Uma nova série da Netflix retrata o polêmico julgamento de Michael Jackson em 2005, com lançamento confirmado para 3 de junho. A produção, dividida em três partes, aborda as acusações de abuso sexual infantil reportadas em 2003 e os desdobramentos do júri.
O foco é o que ocorreu durante o processo, incluindo o tribunal, as decisões judiciais e o impacto midiático do caso. Além disso, o material aborda as acusações em si e as articulações da defesa do artista, sem emitir pareceres.
Dirigida por Nick Green, a série conta com Fiona Stourton como produtora executiva. Segundo a Variety, os criadores afirmam que o momento é adequado para revisitar o julgamento e as questões em aberto relacionadas às acusações.
Detalhes da produção
A obra é apresentada como uma visão documental sobre o julgamento de 2005, incluindo o desfecho de absolvição.
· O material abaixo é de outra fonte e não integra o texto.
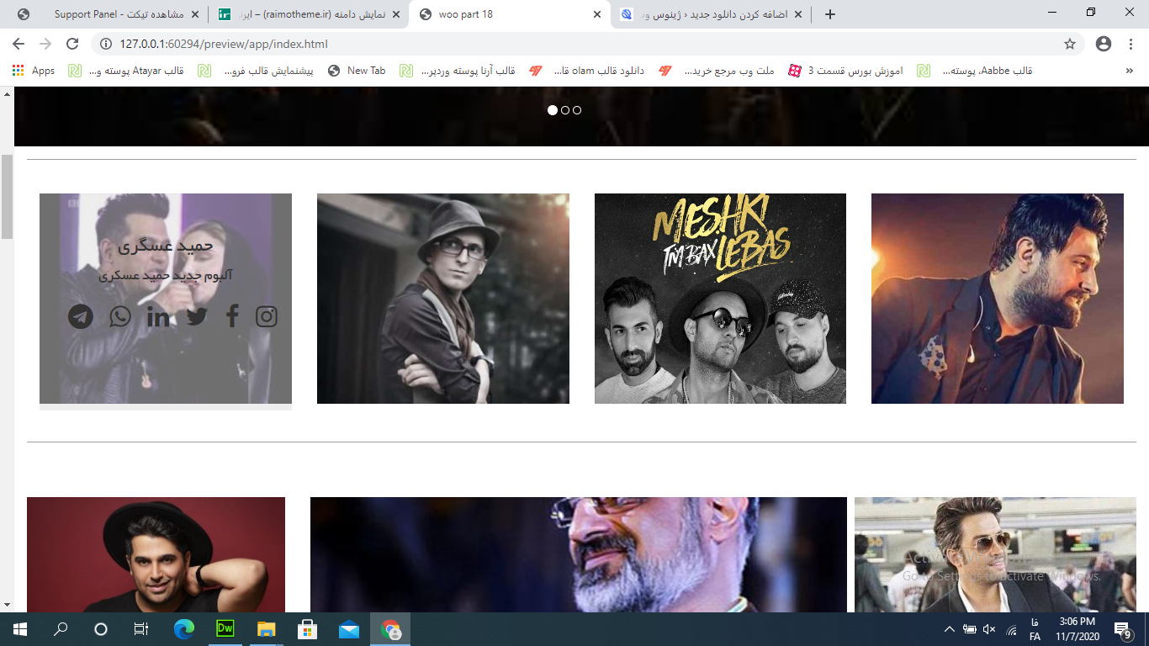Bookmark the page with the star icon
Screen dimensions: 1149x646
point(1070,44)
A Netflix descreve a produção como parte de uma revisita ao tema, com foco na cobertura da época e nos elementos apresentados no processo.
A série terá três episódios com cerca de 50 minutos cada, explorando o cenário em que houve o caso, as estratégias das defesas e as repercussões para a imagem pública do artista.
Contexto recente
A trajetória de Michael Jackson ganhou novo movimento após o retorno de denúncias envolvendo familiares de terceiros, o que reacende o debate sobre a vida do cantor. Enquanto isso, a indústria do entretenimento observa o impacto de lançamentos recentes, incluindo produções que exploram a trajetória do artista, como uma cinebiografia anterior que teve grande audiência mundial.
A produção da Netflix chega em meio a um momento de alta na discussão pública sobre o legado de Jackson. O conteúdo revisita um capítulo marcante da história do entretenimento e da justiça, apresentando os fatos de forma objetiva e informativa.